Joyce Artis, club president, mentioned that the new location could bring them a new audience. Shows the past few years unfolded on the other side of town at the now-closed Clarion Hotel and Conference Center.

“I think we’re going to have a little more visibility now,” Artis said.

Too bad Mackey can’t quite have his current project done in time for the show: restoring a champagne gold 1969 Mach 1 Mustang that he bought in August 2012 from his sister-in-law’s husband with 284,000 miles on it. He is only its third owner.

Before he began his reconstruction of sorts, he drove it to the local Mustang Club’s Christmas dinner that year.

“It was a crowd-pleaser even then,” Mackey said.

It seems he was destined for such work. At age 11, he mowed lawns and redeemed pop bottles for money to buy and build model cars. Then, he worked at McPherson’s DX-Sunoco in Laurel, where his boss taught him car repair fine points that he still uses today.

“I’ve literally had every nut and bolt off that car at one point,” he said of the Mustang.

His specially-built, oversized garage gives him plenty of room to operate with surgical precision on his business at hand. He has rebuilt five vehicles with his son Jason, who lives just a quick squeal around the corner. The son owns a 2004 Mustang, and dad drives a 2013 bright blue Mustang as his regular car.

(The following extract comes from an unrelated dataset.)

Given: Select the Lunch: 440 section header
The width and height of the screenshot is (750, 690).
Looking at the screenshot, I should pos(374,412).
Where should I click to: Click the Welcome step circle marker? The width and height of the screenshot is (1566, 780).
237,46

But this 1969 shiny beauty? Once it is finished, it will take Mackey to car shows throughout Indiana, Kentucky and Ohio, probably.

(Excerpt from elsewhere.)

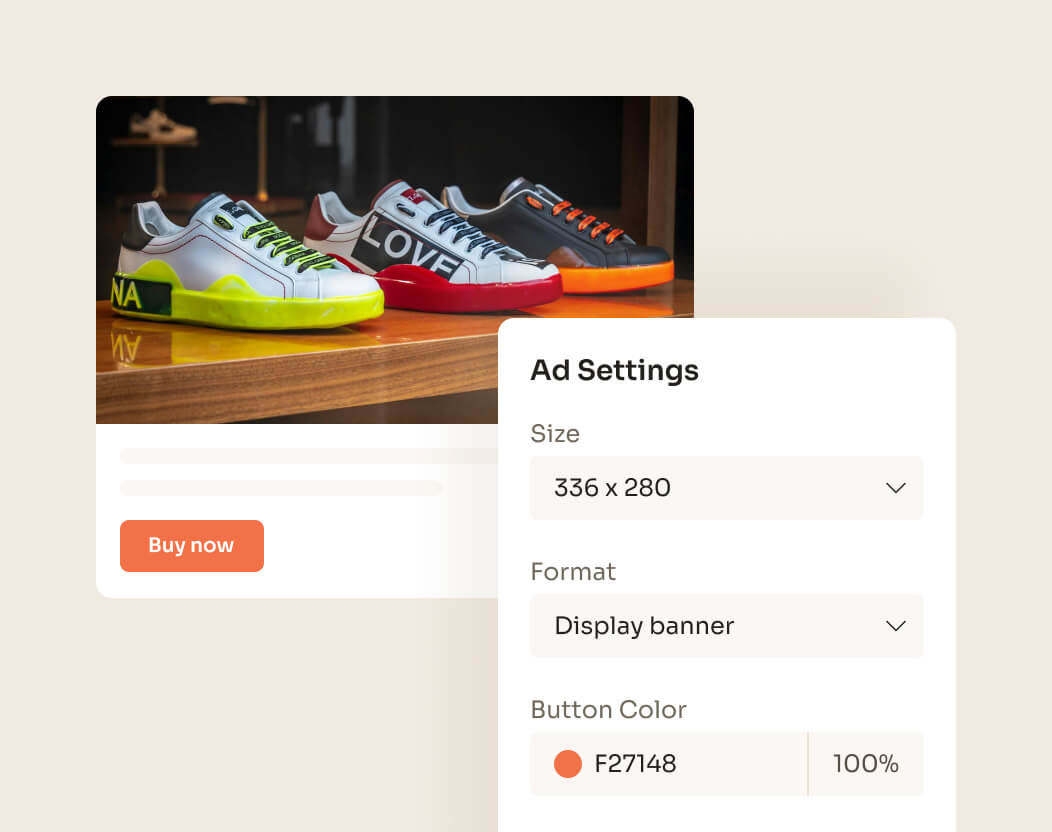Click the Format dropdown arrow icon

click(x=895, y=626)
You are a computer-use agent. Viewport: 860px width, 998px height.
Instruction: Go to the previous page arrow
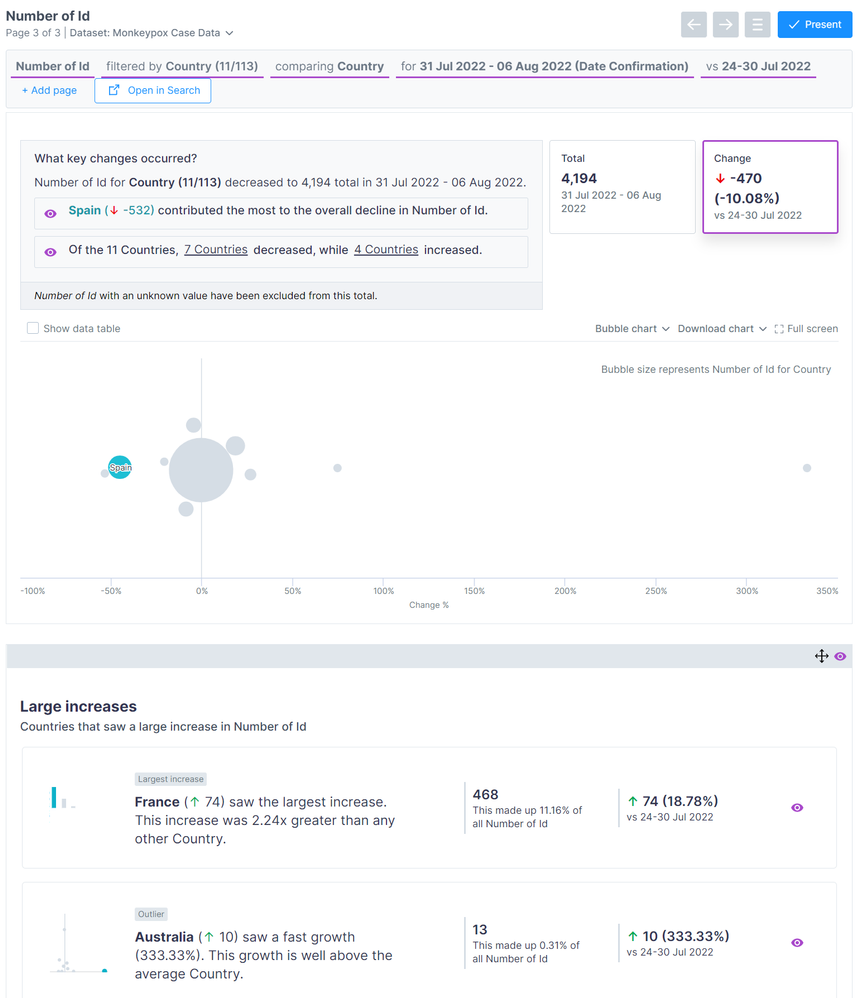[694, 25]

“And I’ll enjoy it on cruises with the local club,” he said.

Plus, he may race it at nearby tracks such as Ohio Valley Dragway in West Point, Kentucky, where he can let its 500-horsepower engine run aggressively.

Yet, with no windows and no interior in the vehicle yet, he has miles to go before he sleeps.

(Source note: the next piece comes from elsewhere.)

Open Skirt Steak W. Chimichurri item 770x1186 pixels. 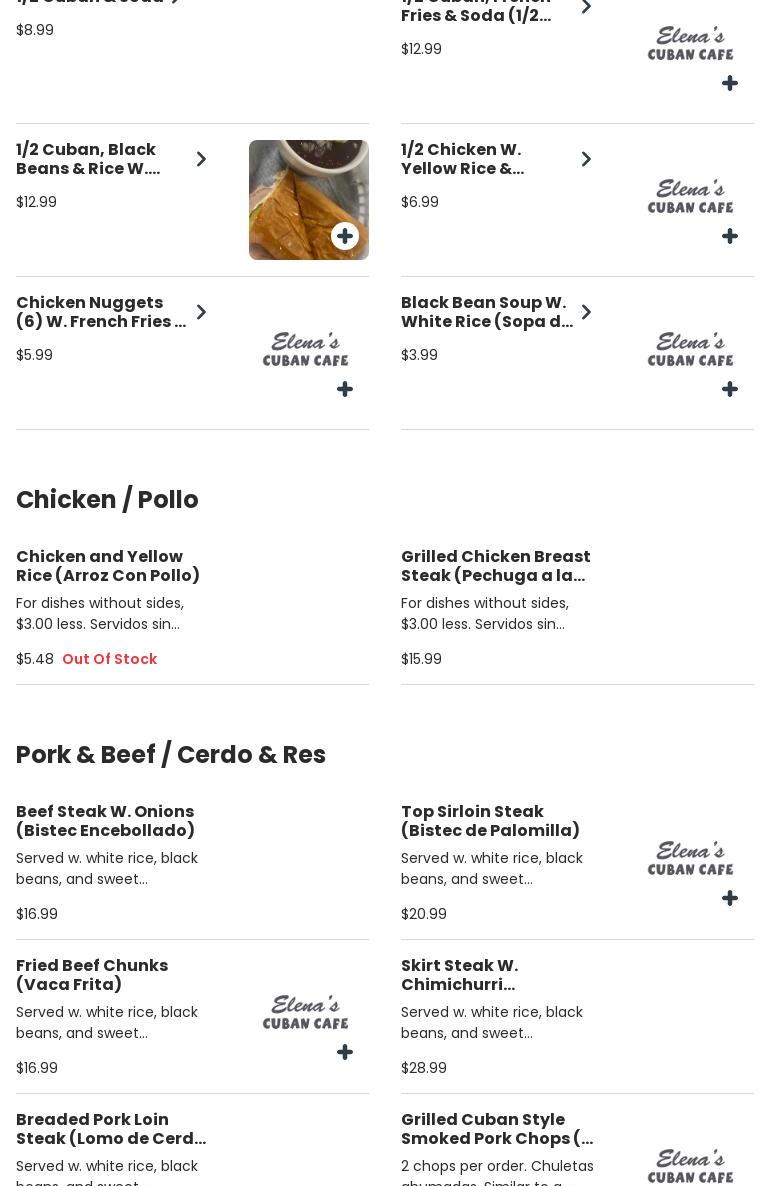[x=459, y=975]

His restoration is so painstakingly loyal to the factory version of the vehicle that he is using 90 percent of the original cap screws on his effort, the original power steering, the original engine block and the original brakes, refurbished.

He bemoans part of the antiseptic state of current new vehicles that nearly drive themselves. He would prefer to interact with a classic vehicle that makes him matter a little more.

“You have to make these (classics) do what you want,” Mackey said. “You know what the traction control is on this car? Your right foot.

“You buy a new car today, and you get in it — and you can’t even hear the engine running.”

Which explains why he skips expensive sound equipment in refurbished vehicles.

“I don’t need a stereo in there,” he said of the Mach 1. “I have the pipes (from the exhaust I built).”

He sees his passion as more than a mere hobby in a city built on engines. He himself worked for Cummins for 40 years before retiring last year as a senior technical advisor.

“This is the home of horsepower,” he said. “I’m just trying to perpetuate the love of these older cars — cars that made this country.”

And cars that made Rick Mackey a driven man.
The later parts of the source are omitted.